Eppure la vita di Gigi (che fa la modella da quando ha 3 anni) non ha niente di normale. Nata e cresciuta a Los Angeles in una famiglia già ricchissima (il padre Mohamed Hadid sviluppa immobili e hotel di lusso a Bel Air, la madre Yolanda Hadid è un ex modella che ha partecipato a lungo al reality The Real Housewives of Beverly Hills) Gigi, come si legge su Wikipedia, discende da Daher Al Omer, principe di Nazareth e Sceicco di Galilea. La sua vita è un sogno da Mille e una notte, come quest’altro video di Vogue ci lascia immaginare.

La sorella Bella, famosa (oltre che per essere la sorella di Gigi Hadid) per il suo vestito rosso al Festival di Cannes e, più tristemente, per la rara malattia che condivide con la madre (di cui la famiglia parla apertamente sui social) fa da oscura cornice all’aura della pi grande, mettendone in risalto la luminosità. Bella è infatti la presenza saturnina, pallida, malata, raramente sorridente e dotata di una sensualità quasi aggressiva, struggente. Se fossimo nelle Affinità elettive di Goethe, Bella sarebbe Ottilie e Gigi Charlotte: apollinea, solare e dolce, esuberante, controllata, sana. Una versione 2.0 di Cindy Crawford, un po’ come Cara Delevigne era (o è? Ma dov’è finita?) la versione simpatica di Kate Moss.

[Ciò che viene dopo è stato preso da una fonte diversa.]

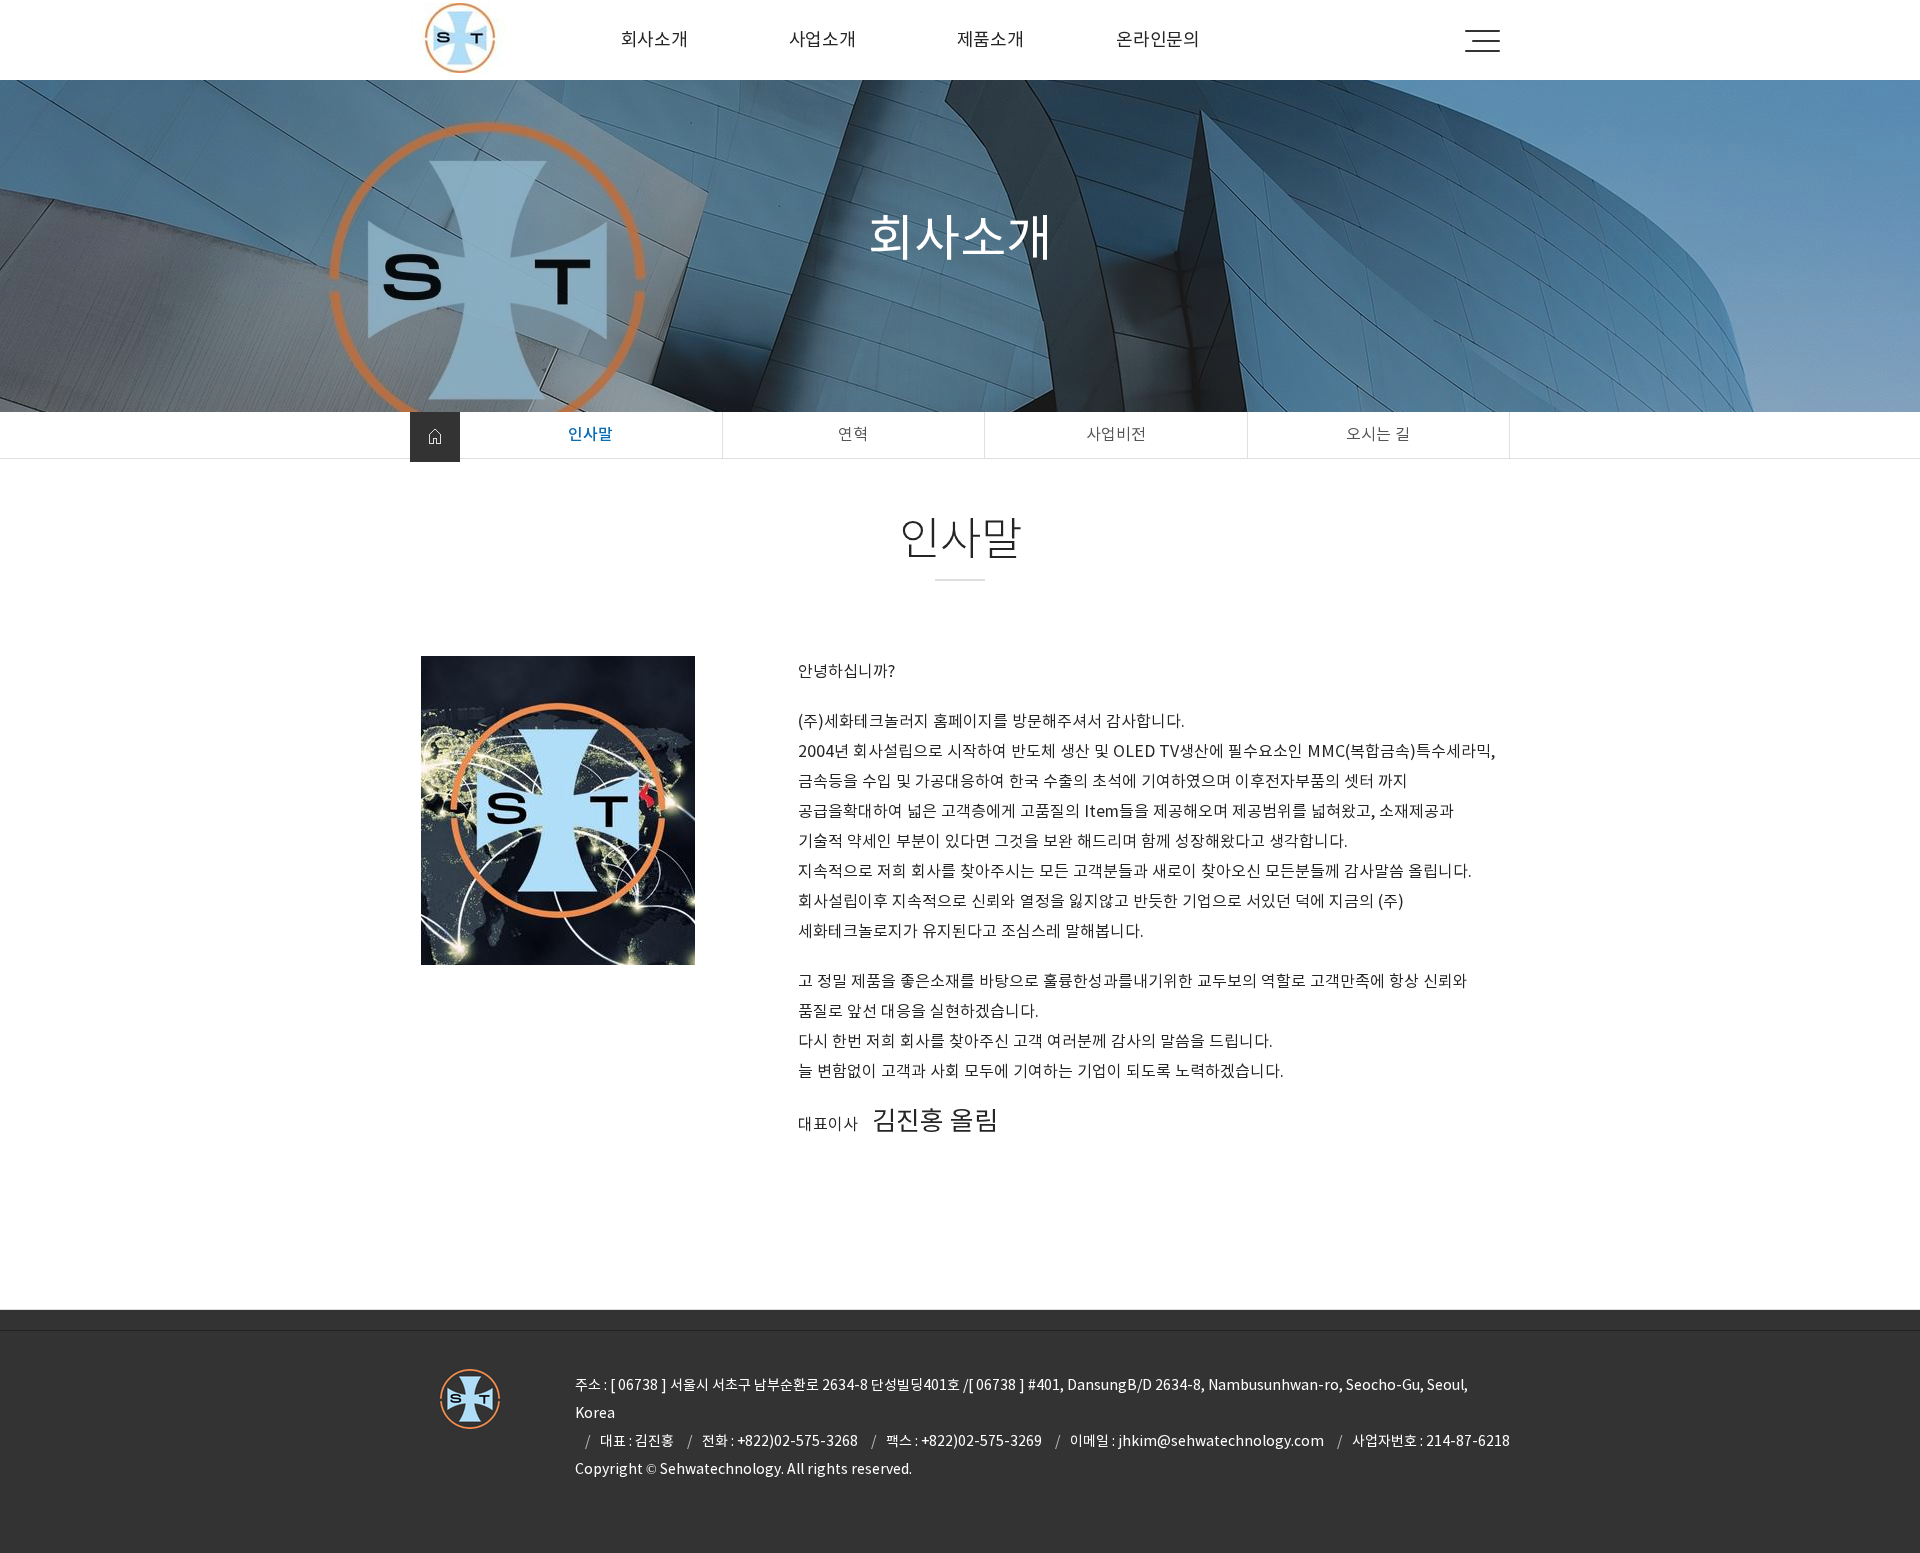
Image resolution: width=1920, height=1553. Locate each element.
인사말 (590, 434)
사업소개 (822, 39)
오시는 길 (1378, 434)
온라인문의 (1158, 39)
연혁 (853, 434)
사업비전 (1116, 434)
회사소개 (654, 39)
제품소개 (990, 39)
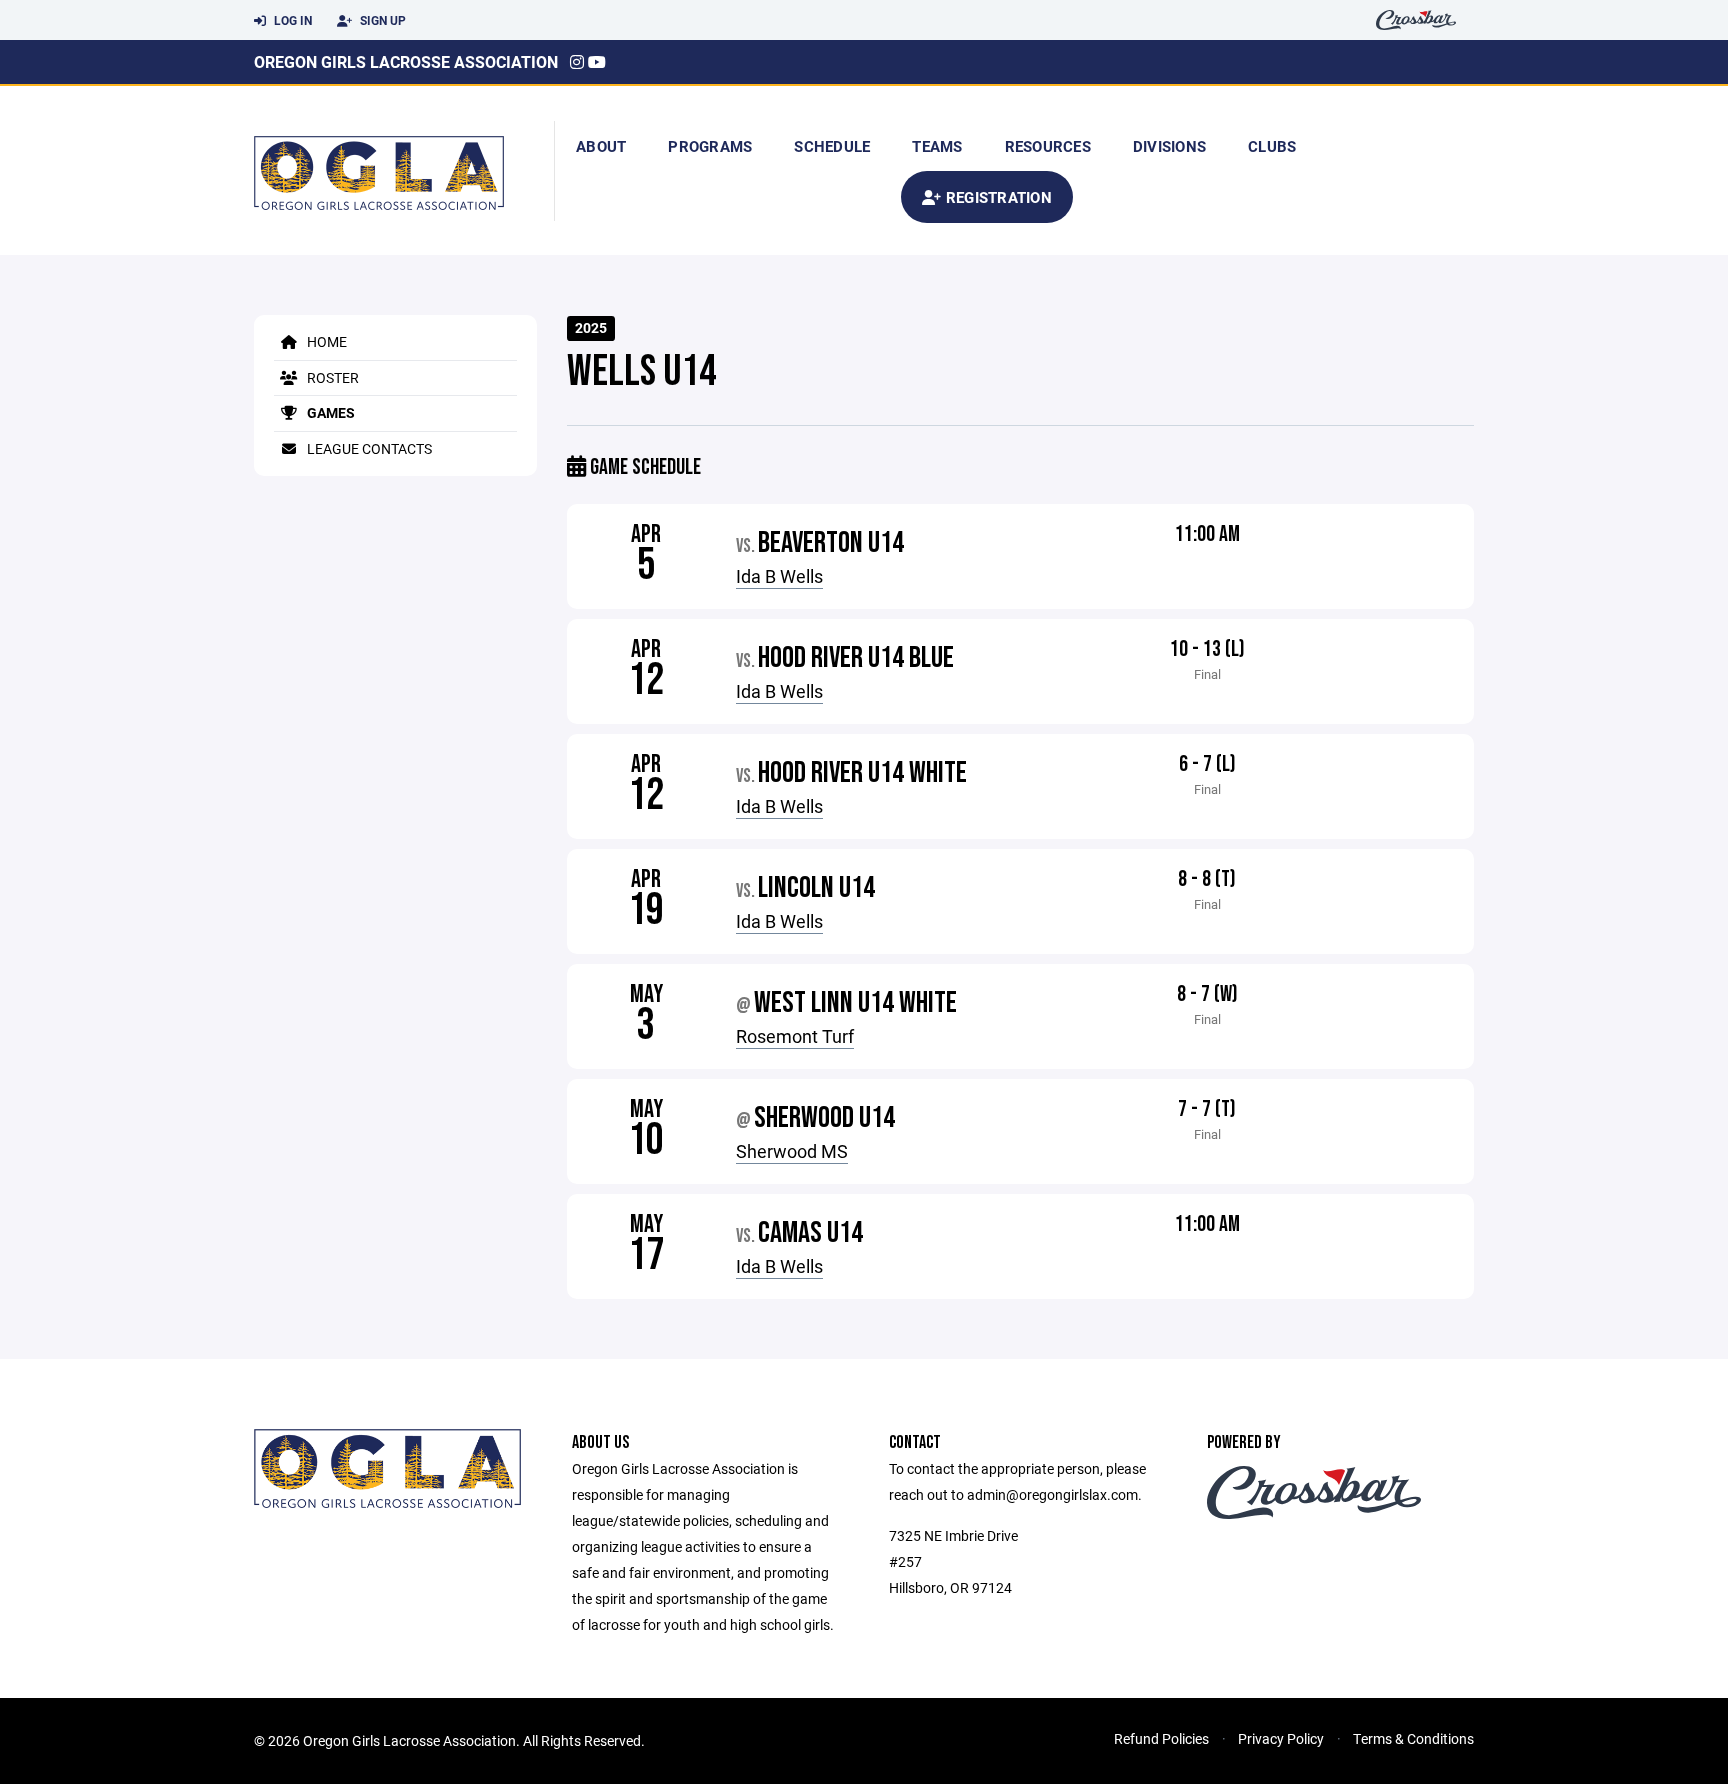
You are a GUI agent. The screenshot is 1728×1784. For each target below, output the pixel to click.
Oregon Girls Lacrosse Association (406, 61)
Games (329, 412)
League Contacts (368, 448)
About (601, 146)
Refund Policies (1161, 1738)
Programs (710, 146)
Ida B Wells (779, 576)
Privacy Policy (1281, 1738)
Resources (1048, 146)
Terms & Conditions (1413, 1738)
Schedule (832, 146)
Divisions (1169, 146)
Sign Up (381, 20)
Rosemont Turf (795, 1036)
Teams (937, 146)
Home (325, 341)
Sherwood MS (792, 1151)
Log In (291, 20)
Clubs (1272, 146)
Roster (331, 377)
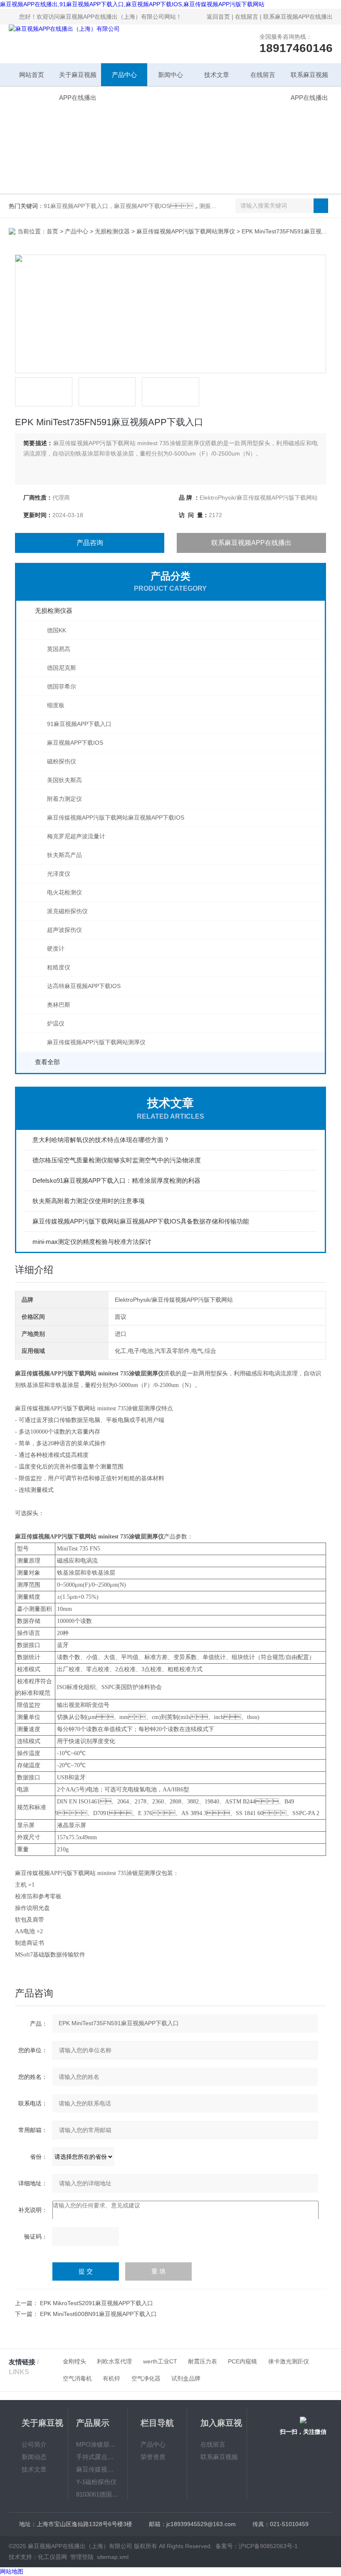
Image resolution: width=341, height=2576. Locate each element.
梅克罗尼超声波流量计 (76, 836)
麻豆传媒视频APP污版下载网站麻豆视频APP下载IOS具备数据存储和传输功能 (140, 1221)
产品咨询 (90, 542)
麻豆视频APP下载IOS (75, 742)
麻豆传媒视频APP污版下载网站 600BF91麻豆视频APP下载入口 (98, 2469)
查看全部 (47, 1061)
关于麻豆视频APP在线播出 (77, 78)
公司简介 (34, 2444)
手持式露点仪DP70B (98, 2456)
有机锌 (111, 2378)
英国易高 (58, 649)
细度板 (55, 705)
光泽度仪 (58, 873)
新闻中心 (170, 74)
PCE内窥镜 (242, 2361)
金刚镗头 (74, 2361)
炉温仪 (55, 1023)
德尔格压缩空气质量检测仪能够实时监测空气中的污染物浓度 (116, 1160)
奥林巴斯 (58, 1004)
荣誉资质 (153, 2456)
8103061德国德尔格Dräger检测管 (98, 2494)
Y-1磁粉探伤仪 (96, 2481)
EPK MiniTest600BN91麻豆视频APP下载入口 (98, 2314)
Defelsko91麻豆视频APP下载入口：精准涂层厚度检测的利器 (116, 1180)
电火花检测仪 (64, 892)
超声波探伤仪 (64, 929)
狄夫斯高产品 (64, 855)
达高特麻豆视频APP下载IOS (84, 986)
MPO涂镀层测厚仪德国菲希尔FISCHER (98, 2444)
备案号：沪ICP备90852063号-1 (256, 2546)
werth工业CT (160, 2361)
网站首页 (31, 74)
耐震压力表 (202, 2361)
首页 (52, 231)
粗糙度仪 (58, 967)
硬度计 (55, 948)
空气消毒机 (77, 2378)
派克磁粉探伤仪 (67, 911)
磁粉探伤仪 (61, 761)
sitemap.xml (112, 2557)
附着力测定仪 (64, 798)
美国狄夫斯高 (64, 780)
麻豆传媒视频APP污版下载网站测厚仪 (185, 231)
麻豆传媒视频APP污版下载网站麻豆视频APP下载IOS (115, 817)
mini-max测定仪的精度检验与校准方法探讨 (91, 1241)
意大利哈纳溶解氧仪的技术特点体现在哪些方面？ (101, 1139)
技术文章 (216, 74)
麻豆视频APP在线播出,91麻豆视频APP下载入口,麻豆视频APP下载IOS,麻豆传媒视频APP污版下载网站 (132, 4)
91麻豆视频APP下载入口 (79, 724)
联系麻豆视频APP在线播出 (298, 16)
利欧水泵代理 (114, 2361)
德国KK (56, 630)
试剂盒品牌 (185, 2378)
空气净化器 (146, 2378)
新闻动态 (34, 2456)
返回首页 (218, 16)
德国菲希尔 (61, 686)
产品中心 (124, 74)
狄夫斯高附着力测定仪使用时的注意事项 (88, 1200)
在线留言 (246, 16)
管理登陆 (82, 2557)
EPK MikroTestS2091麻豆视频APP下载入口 (96, 2303)
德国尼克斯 (61, 667)
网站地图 (11, 2571)
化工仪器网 (52, 2557)
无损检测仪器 (112, 231)
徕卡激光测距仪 (288, 2361)
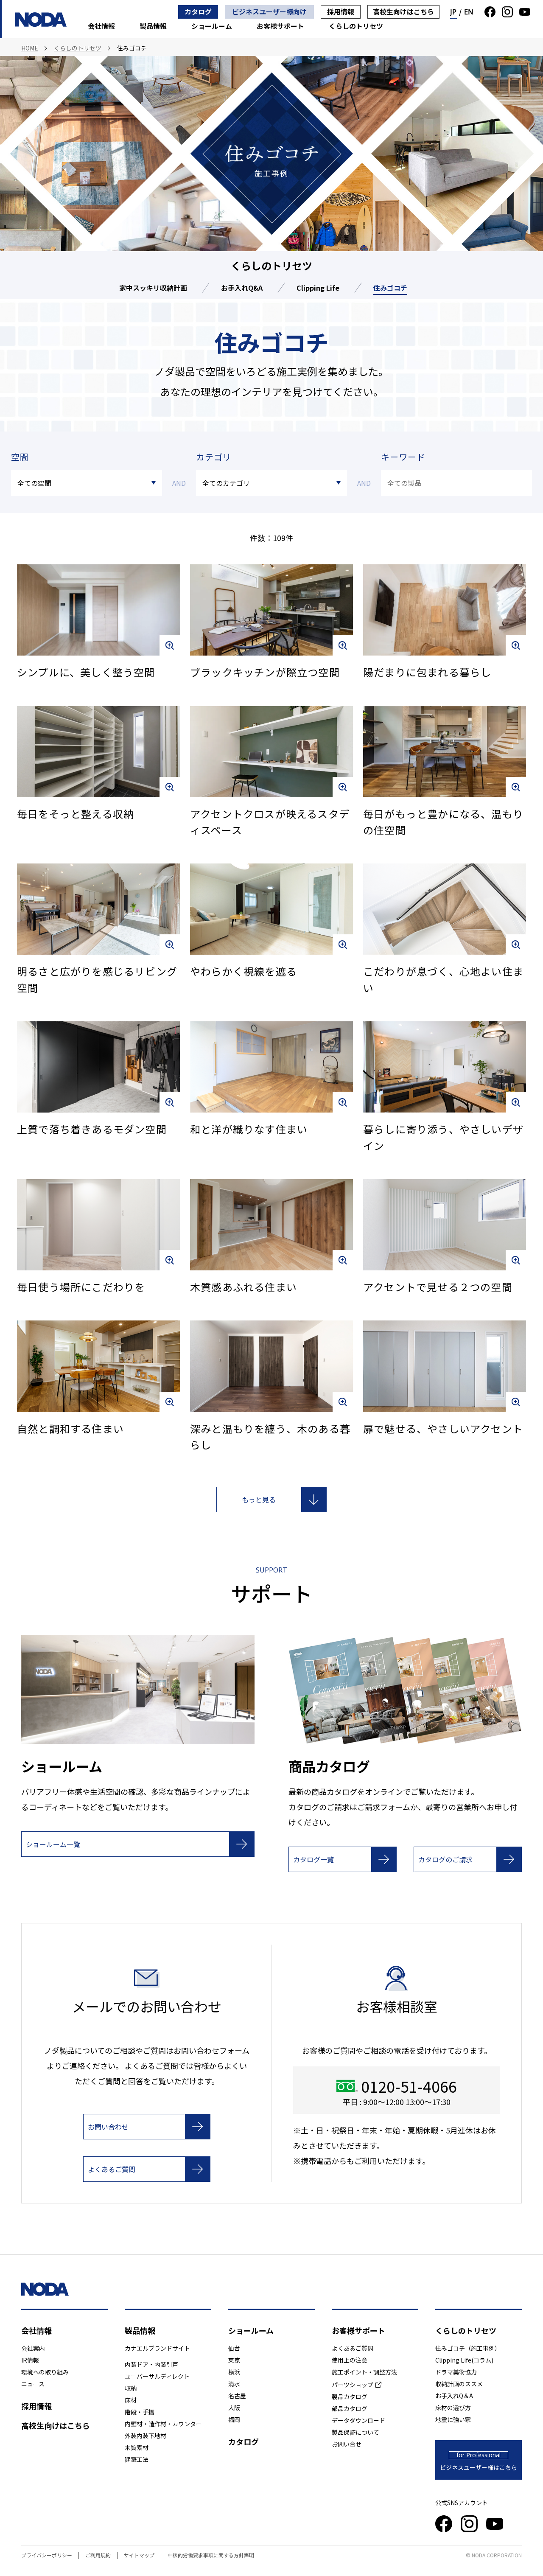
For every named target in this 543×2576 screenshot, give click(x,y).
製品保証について (355, 2432)
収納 (131, 2388)
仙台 (234, 2348)
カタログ (198, 11)
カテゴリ (214, 457)
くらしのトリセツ (356, 26)
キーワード (403, 457)
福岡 (234, 2419)
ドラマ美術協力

Non più soltanto icone di stile e di bellezza, dunque, ma esempi da seguire in tutti gli aspetti della vita: dal senso di famiglia all’atteggiamento nei confronti dell’altro sesso. A essere cambiati sono il modo in cui le modelle si rappresentano e il nostro modo di accedere a queste loro auto-rappresentazioni (è facendo cose più “normali”, come indossare la faccia di cane di Snapchat, che Kendall Jenner ha battuto l’amica su Instagram, raggiungendo i 66,4 milioni di follower). C’è un desiderio di intimità e di normalità da entrambe le parti, modelle e pubblico, e una distanza incolmabile che ne alimenta il desiderio.

Pensando a questo, mi sovviene un ricordo d’infanzia. Rivedo mia sorella, una bionda di un metro e ottanta, il corpo lungo e abbronzato, che compie ampi cerchi con le gambe nella nostra cameretta, le mani appoggiate allo schienale di una sedia. Davanti a lei c’è il televisore, con dentro la videocassetta di Cindy Crawford che fa lo stesso esercizio (usando una semplice sedia, anche lei!). Pure Cindy ha le Nike Air Force bianche, come mia sorella, ma invece che in una casa di Galbiate, lei slancia le gambe nell’aria azzurra del crepuscolo di New York, sul tetto di un grattacielo, davanti a una telecamera.